CVE-2026-42924 Overview
CVE-2026-42924 is a privilege escalation vulnerability in F5 iControl SOAP. An authenticated attacker holding the Resource Administrator or Administrator role can create SNMP configuration objects through the iControl SOAP interface. Creating these objects results in privilege escalation beyond the attacker's existing role boundary.
The weakness is categorized under [CWE-78] (OS Command Injection). F5 notes that software versions which have reached End of Technical Support (EoTS) are not evaluated in this advisory.
Critical Impact
Authenticated administrators can escalate privileges on F5 systems by abusing SNMP object creation through iControl SOAP, breaking the boundary between administrative roles and underlying operating system access.
Affected Products
- F5 BIG-IP products exposing the iControl SOAP interface
- Configurations permitting Resource Administrator or Administrator role assignments
- Versions enumerated in F5 Security Article K000160926; EoTS versions are not evaluated
Discovery Timeline
- 2026-05-13 - CVE-2026-42924 published to NVD
- 2026-05-13 - Last updated in NVD database
Technical Details for CVE-2026-42924
Vulnerability Analysis
The vulnerability resides in how F5 iControl SOAP processes SNMP configuration object creation. iControl SOAP is the legacy XML-based API used to administer F5 BIG-IP devices. SNMP configuration objects on these systems can reference command strings or scripts that the SNMP daemon executes with elevated privileges.
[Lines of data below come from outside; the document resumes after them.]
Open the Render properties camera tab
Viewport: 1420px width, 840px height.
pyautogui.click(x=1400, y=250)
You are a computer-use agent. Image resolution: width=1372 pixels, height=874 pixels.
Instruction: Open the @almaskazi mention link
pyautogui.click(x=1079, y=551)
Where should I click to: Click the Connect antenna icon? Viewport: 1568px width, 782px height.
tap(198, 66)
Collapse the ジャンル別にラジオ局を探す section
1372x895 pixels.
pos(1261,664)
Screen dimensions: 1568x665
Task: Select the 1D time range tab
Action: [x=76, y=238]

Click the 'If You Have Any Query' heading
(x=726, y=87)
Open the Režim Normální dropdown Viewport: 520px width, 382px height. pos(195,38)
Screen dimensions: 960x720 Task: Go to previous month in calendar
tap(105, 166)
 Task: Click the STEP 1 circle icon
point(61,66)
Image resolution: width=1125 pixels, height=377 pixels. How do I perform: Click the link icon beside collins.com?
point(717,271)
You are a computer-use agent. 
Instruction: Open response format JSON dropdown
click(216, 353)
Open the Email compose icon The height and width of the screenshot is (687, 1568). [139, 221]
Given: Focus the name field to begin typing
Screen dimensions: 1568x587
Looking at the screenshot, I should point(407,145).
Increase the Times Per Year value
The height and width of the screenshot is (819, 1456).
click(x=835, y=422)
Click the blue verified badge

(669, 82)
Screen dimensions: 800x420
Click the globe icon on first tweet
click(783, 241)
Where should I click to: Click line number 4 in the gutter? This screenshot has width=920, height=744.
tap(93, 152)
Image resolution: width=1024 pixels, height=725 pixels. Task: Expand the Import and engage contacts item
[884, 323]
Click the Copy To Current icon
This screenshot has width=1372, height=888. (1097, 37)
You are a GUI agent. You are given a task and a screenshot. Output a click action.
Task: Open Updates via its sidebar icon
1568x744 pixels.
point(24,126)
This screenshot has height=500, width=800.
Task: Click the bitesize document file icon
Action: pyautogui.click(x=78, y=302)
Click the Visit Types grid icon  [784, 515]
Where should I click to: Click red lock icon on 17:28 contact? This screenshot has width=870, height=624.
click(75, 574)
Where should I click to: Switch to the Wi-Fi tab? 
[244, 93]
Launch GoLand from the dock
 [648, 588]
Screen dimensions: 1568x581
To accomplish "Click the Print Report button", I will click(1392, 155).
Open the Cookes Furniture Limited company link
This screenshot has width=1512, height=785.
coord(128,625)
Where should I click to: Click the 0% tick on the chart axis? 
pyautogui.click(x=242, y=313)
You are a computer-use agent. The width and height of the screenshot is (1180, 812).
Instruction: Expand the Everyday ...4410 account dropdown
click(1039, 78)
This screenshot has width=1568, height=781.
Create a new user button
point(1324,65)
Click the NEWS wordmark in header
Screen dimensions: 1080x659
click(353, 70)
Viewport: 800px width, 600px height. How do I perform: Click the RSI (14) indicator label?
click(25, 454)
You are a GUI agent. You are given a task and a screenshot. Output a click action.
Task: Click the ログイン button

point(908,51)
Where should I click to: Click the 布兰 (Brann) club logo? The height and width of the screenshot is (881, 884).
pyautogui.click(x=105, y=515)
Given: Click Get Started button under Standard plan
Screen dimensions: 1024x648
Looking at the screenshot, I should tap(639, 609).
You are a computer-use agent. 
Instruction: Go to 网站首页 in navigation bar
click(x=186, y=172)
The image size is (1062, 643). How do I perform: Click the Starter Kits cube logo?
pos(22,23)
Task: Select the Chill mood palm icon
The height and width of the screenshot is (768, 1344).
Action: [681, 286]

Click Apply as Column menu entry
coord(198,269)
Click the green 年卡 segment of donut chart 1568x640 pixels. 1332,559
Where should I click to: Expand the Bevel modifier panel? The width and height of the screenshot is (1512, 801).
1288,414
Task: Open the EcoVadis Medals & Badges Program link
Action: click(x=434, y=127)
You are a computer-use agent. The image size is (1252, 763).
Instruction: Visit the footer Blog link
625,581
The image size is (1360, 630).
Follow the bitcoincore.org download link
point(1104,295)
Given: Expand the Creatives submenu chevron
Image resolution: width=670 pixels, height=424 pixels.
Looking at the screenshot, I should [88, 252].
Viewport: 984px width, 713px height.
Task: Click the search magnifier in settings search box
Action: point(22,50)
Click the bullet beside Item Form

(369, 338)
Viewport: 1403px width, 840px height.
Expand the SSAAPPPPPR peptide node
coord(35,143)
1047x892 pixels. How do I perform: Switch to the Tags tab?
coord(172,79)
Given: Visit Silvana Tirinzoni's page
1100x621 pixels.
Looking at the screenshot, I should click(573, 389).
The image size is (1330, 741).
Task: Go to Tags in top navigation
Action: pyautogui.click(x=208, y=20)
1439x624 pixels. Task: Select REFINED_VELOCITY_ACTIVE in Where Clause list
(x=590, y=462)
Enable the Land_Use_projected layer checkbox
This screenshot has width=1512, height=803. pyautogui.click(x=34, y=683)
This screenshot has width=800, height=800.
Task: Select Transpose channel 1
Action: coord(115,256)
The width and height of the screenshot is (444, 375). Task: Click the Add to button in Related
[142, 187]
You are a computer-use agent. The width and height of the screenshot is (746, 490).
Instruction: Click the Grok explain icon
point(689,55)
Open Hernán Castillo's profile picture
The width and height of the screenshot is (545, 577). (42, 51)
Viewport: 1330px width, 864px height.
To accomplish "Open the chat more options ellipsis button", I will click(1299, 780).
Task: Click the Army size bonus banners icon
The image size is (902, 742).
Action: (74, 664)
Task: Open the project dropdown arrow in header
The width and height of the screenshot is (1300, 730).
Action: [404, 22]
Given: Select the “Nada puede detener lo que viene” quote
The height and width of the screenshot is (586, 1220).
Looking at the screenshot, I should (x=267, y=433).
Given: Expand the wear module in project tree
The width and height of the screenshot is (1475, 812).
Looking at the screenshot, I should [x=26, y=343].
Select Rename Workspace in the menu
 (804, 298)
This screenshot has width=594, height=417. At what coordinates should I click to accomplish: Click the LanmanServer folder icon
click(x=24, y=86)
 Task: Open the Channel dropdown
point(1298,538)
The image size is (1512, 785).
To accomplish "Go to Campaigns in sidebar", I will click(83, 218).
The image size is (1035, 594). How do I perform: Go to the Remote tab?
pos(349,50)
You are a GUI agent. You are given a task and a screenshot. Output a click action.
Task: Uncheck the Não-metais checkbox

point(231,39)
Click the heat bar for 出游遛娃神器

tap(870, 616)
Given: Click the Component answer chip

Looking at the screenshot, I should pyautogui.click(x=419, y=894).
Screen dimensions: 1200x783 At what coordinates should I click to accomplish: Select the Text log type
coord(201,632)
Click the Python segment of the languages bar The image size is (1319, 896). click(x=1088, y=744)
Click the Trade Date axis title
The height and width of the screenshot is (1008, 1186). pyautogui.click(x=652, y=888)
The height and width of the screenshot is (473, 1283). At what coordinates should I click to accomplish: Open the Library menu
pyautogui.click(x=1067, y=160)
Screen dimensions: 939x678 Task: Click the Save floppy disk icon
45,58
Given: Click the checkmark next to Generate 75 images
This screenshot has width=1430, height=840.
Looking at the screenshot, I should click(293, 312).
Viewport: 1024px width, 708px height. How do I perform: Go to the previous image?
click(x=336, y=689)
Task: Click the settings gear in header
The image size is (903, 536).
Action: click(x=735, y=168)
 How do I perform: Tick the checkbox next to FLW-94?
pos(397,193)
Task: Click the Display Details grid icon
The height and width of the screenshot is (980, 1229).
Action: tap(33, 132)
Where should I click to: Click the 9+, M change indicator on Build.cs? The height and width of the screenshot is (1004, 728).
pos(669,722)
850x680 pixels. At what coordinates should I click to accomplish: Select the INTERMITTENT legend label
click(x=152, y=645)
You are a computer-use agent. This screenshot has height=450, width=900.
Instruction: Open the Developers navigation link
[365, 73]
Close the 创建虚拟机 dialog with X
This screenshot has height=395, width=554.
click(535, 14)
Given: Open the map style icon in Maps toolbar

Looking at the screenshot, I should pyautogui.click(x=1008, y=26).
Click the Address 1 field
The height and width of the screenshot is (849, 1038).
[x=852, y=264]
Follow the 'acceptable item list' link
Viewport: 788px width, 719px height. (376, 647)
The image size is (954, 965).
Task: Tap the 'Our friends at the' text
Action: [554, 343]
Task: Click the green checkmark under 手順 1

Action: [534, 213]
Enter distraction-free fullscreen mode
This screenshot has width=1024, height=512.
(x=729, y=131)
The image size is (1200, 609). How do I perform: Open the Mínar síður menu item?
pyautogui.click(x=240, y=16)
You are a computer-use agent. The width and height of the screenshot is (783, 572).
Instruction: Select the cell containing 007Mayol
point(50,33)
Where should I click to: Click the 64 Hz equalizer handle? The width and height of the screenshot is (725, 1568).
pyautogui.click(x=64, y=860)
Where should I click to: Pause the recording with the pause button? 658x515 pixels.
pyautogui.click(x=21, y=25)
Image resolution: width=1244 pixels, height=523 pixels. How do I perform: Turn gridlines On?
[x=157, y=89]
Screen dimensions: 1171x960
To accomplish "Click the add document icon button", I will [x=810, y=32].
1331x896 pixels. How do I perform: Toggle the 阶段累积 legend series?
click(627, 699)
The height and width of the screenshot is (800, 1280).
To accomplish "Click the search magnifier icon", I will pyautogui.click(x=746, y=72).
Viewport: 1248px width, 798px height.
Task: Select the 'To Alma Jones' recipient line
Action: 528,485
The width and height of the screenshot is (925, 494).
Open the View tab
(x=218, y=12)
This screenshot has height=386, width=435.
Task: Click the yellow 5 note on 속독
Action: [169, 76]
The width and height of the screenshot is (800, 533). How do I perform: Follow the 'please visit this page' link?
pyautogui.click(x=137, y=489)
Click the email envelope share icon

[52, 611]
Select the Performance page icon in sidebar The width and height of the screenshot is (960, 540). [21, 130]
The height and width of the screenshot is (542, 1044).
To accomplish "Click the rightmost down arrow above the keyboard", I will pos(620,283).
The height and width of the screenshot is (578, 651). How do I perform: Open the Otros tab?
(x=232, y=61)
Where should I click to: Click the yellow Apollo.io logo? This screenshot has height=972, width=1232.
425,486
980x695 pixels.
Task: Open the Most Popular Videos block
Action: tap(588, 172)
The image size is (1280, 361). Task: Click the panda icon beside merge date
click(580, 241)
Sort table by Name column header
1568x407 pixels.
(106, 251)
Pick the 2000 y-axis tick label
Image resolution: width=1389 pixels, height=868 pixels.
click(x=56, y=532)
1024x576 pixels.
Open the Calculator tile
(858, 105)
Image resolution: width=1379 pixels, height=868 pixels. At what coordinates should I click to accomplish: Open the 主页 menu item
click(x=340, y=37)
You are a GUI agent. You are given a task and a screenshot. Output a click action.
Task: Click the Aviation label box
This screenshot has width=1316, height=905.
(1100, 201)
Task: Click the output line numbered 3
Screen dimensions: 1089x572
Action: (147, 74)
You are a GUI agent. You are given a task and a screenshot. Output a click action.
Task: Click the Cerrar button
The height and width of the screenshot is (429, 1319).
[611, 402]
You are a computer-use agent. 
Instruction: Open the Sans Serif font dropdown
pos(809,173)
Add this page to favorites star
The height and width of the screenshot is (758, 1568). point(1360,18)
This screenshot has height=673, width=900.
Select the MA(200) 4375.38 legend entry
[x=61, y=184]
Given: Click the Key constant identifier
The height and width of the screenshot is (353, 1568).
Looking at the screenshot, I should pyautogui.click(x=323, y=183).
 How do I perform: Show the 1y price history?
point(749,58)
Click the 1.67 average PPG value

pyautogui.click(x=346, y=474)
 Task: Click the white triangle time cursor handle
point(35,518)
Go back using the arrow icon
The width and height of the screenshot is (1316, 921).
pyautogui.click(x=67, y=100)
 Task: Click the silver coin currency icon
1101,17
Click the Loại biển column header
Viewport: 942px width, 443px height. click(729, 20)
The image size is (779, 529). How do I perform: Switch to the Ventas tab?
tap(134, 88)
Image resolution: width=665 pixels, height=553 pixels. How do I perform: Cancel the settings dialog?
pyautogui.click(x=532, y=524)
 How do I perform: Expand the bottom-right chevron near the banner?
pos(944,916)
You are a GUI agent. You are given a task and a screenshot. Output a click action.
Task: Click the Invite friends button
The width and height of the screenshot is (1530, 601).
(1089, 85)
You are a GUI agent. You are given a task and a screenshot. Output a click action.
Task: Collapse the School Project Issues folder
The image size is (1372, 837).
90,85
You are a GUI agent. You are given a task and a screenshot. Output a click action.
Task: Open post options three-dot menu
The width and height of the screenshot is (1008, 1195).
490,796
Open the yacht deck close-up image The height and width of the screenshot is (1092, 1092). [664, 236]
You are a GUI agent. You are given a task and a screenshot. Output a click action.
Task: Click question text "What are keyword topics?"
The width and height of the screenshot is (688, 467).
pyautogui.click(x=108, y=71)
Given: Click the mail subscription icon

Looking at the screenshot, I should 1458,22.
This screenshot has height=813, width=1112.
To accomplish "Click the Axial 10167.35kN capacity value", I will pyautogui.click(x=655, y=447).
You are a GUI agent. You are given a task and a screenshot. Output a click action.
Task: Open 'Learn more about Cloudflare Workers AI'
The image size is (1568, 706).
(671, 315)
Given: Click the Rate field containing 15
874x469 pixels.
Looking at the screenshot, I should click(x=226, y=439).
When a Resource Administrator or Administrator submits a crafted SOAP request, the server creates the SNMP object without sufficiently restricting executable content. This crosses a trust boundary because these roles are intended to manage application configuration rather than execute arbitrary OS commands.
The [CWE-78] classification indicates that attacker-controlled input flows into operating system command execution. Exploitation yields code execution at the privilege level of the SNMP subsystem, effectively elevating the authenticated user beyond their assigned role.
Root Cause
The iControl SOAP handler for SNMP object creation does not enforce role-based restrictions on fields that translate to OS-level command execution. Resource Administrator was designed as a constrained role, yet the SOAP endpoint accepts inputs that the SNMP daemon later executes as a shell command.
Attack Vector
The attack vector is network-based but requires high privileges. An attacker must first obtain credentials for a Resource Administrator or Administrator account. With that access, the attacker sends a SOAP request to the iControl endpoint that defines an SNMP configuration object containing an embedded command payload.
The vulnerability is described in prose because no public proof-of-concept code has been released. Refer to F5 Security Article K000160926 for vendor-supplied technical detail.
Detection Methods for CVE-2026-42924
Indicators of Compromise
- Unexpected SOAP requests to iControl endpoints targeting SNMP configuration objects, particularly Management::SNMPConfiguration methods
- Creation or modification of SNMP traps, communities, or pass-through configurations outside of change windows
- New child processes spawned by the SNMP daemon (snmpd) that do not match a baseline of expected utilities
- Authentication events for Resource Administrator accounts immediately followed by SNMP configuration changes
Detection Strategies
- Enable iControl SOAP audit logging and alert on create, modify, or add operations against SNMP object types
- Correlate F5 audit logs with process telemetry to flag command execution descended from snmpd
- Baseline normal SNMP configuration activity per administrator and alert on deviations
Monitoring Recommendations
- Forward F5 BIG-IP audit, secure, and SOAP logs to a centralized SIEM for cross-source correlation
- Monitor administrative role assignments and changes to the Resource Administrator group
- Track outbound connections initiated from BIG-IP management plane interfaces that deviate from operational norms
How to Mitigate CVE-2026-42924
Immediate Actions Required
- Apply the fixed versions identified in F5 Security Article K000160926 as soon as the update window allows
- Audit all accounts holding Resource Administrator or Administrator roles and remove unnecessary assignments
- Rotate credentials for any administrative account that may have been exposed
- Restrict management plane access to a dedicated administrative network
Patch Information
F5 has published remediation guidance in F5 Security Article K000160926. Customers should consult the article for the list of fixed releases mapped to their deployed BIG-IP version. End of Technical Support (EoTS) branches are not evaluated and should be upgraded to a supported release.
Workarounds
- Disable the iControl SOAP interface where it is not required for operational tooling
- Apply network access controls that restrict iControl SOAP to a defined set of management hosts
- Enforce least privilege by replacing Administrator and Resource Administrator assignments with more restrictive roles where feasible
- Require multi-factor authentication for all administrative access to BIG-IP management interfaces
# Example: restrict iControl SOAP access via TMSH self IP port lockdown
tmsh modify net self <self-ip> allow-service { tcp:443 }
tmsh modify sys httpd allow replace-all-with { <management-subnet> }
tmsh save sys config
Disclaimer: This content was generated using AI. While we strive for accuracy, please verify critical information with official sources.